Weak from birthing too soon
twice,
with a hard decision to make,
she did what she had to,
to continue the gray-rabbit race.
Harold Anderson,
April 18, 1990
King
of the Step-Sitters
He drove a forty-nine Ford,
and brought bags of penny candy
home at a quarter-till-six.
I was King of the Step-Sitters –
crumpled brown scepter –
doling
out favors,
like a red-neck politician
paving driveways for votes.
To keep, or share? I chose
the choice of greater pleasure!
Five lonely Tootsie Rolls can’t
compare
to sweetness savored
with chocolate-drooling subjects
in my arbor-vitae kingdom by the street,
where sheet-lightning
and fire-flies flickered,
while hyenas picked their teeth
with bones of their victims.
he was an old-fashioned strong
man –
never said, “Son, I love you.”
but why else
would he make me
prince of the Twilight,
king of the Step-Sitters?”
Santa’s
Garden: A Circle Poem
SANTA CLAUS!
CHRISTMAS!
w i n t e r.
SPRING!
PLANTING!
SPROUTING!
beans,
peas,
tomatoes,
grow
so
s l
o w.
low.
TALL!
JOHNSON GRASS!
BERMUDA GRASS!
THORNS!
THISTLES!
hoe,
hoe,
hoe.
Harold Anderson
January 22, 1990
WORDWORKER
A poet is like a cabinetmaker
building from a stack of words.
he carefully selects, hefts,
sights down for true
and rejects all but a few whose
integrity is exact.
he rummages through his shrinking
stock
of wood-(words), edge-matching
subtle grain of meaning,
so the whole of many will flow in
smooth transition,
or repeat itself in book-matched
glory.
at the builder’s discretion, he
might up-end a board,
and (for reasons of his own),
without permission, change direction!
With the cutting edge of his
chisel-sharp mind
he pares down just to the
scribe-line,
then try-fits dovetails of
intermeshing ideas
and lifts the whole to the light
of scrutiny.
Skilled eyes search for a glimmer
of doom
among the sockets and pins.
no chink-fault found,
he pounds them it, wood-welding a
single unit,
Inseperable.
Now’s the time to find and fix or
start again,
lest some (successful)
self-serving critic casts
discredit upon the craftsman’s
skill!
On worst still, flaw-finding
ideology’s
prying tugs will reveal an unseen
weakness,
and the (lofty) faulty structure,
made to last forever,
will fail.
Harold Anderson
March 28, 1990
THOUGHTS
OF A 22-YEAR-OLD CAT
A ball of kitten playing ball
with a ball of yarn:
A thought?
or bubbles of memories that rise
To the top and pop?
The Shadow knows,
and goes on with the chore
of reminiscing about prime time
that begin more than a score
of years ago.

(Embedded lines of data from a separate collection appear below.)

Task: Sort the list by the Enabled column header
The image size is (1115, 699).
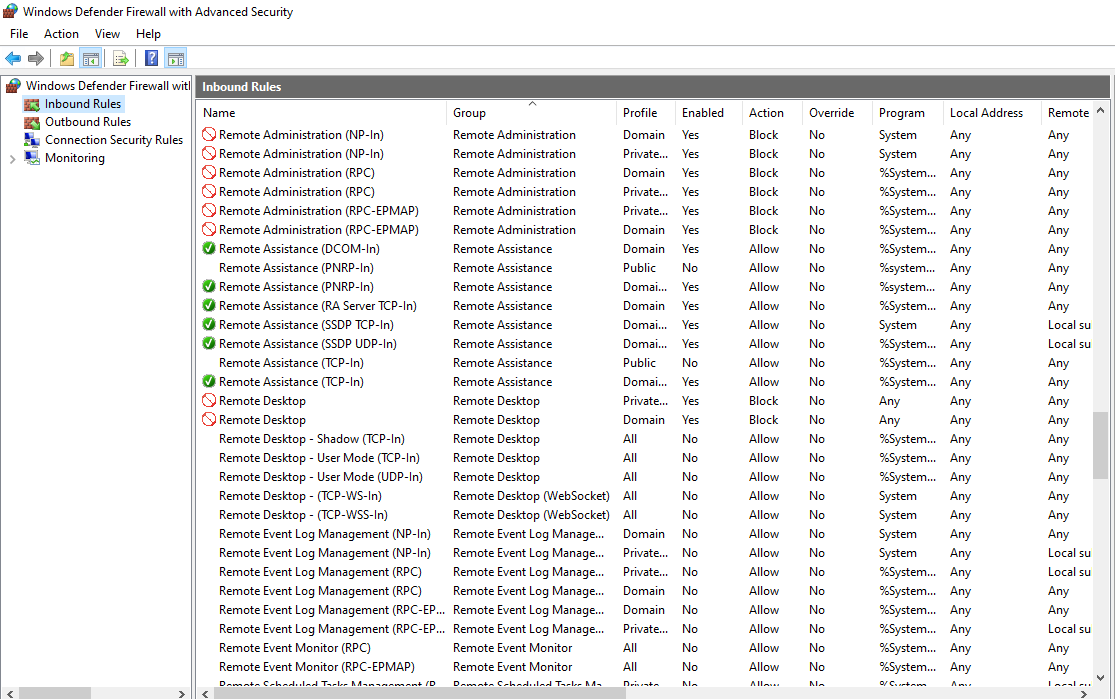Action: [x=702, y=113]
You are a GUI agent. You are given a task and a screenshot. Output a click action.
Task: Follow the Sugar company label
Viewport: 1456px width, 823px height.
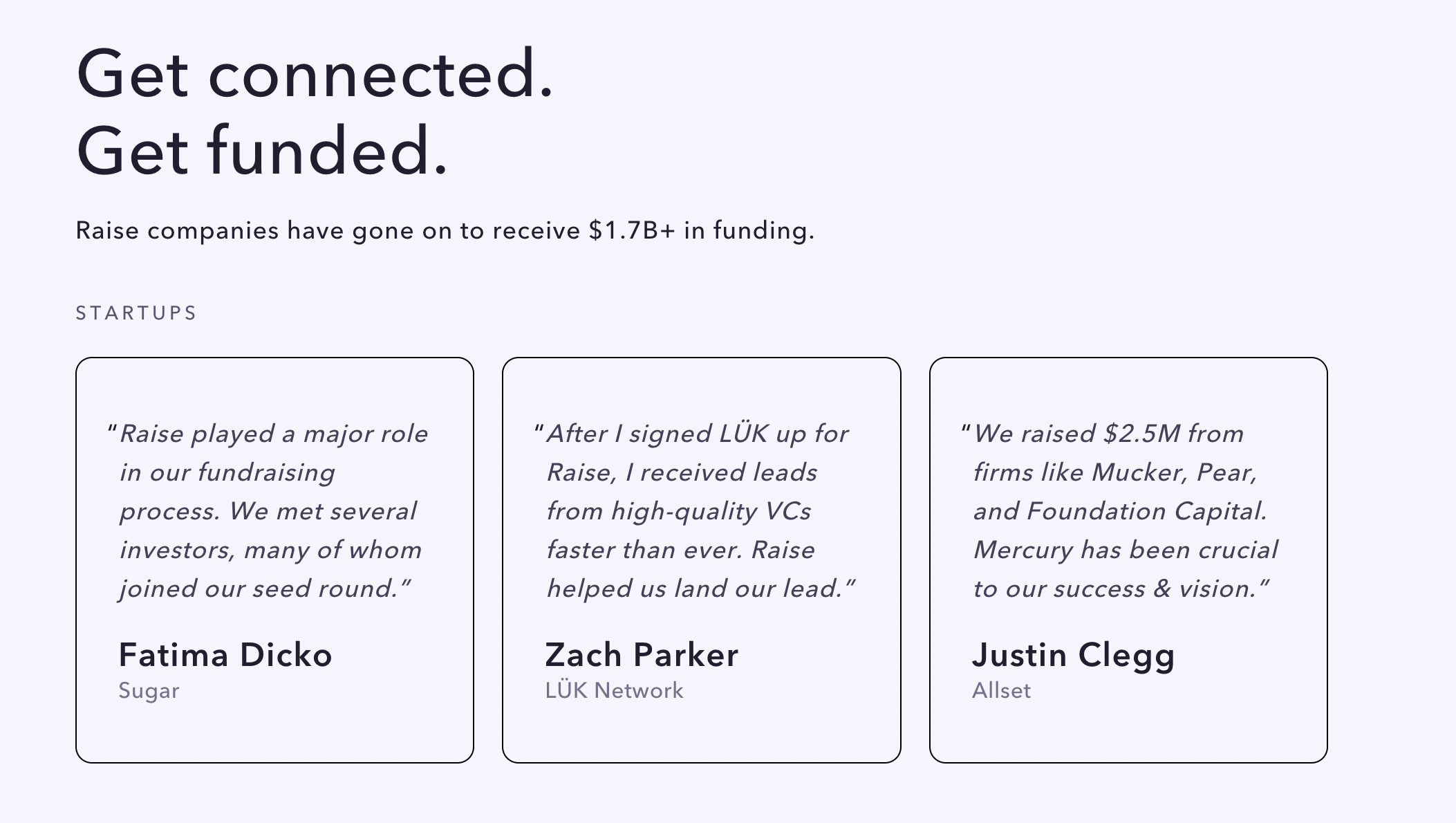click(149, 691)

He thinks
of battles fought and victories
sweet;
females in heat;
cat-naps napped on his masters’
laps;
blood and gore;
the joy of the hunt: the thrill
of the kill;
wild yearnings stirred and
stilled
by the bloody, sweet mouse-meat
meals.
The broken mainspring of his mind
Unwinds time –
Now,
he silently, stealthfully,
skillfully steals
through dew-wet grass and
mouse-marked
hay of moon-flooded fields.
Once again,
he gently, quietly, lifts each
paw in
rhythem and rhyme,
Flowing ever closer, then just in
time,
HE’LL POUNCE!
upon an ounce
of unsuspecting mouse
and in wild abandon taunt and
kill
in a comatose sleep.
His masters weep.
Soon the gentle needle’s peaceful
prick
will send his soul-less soul
away,
(or so the learned preachers say)
to cold, dark, quiet
oblivion.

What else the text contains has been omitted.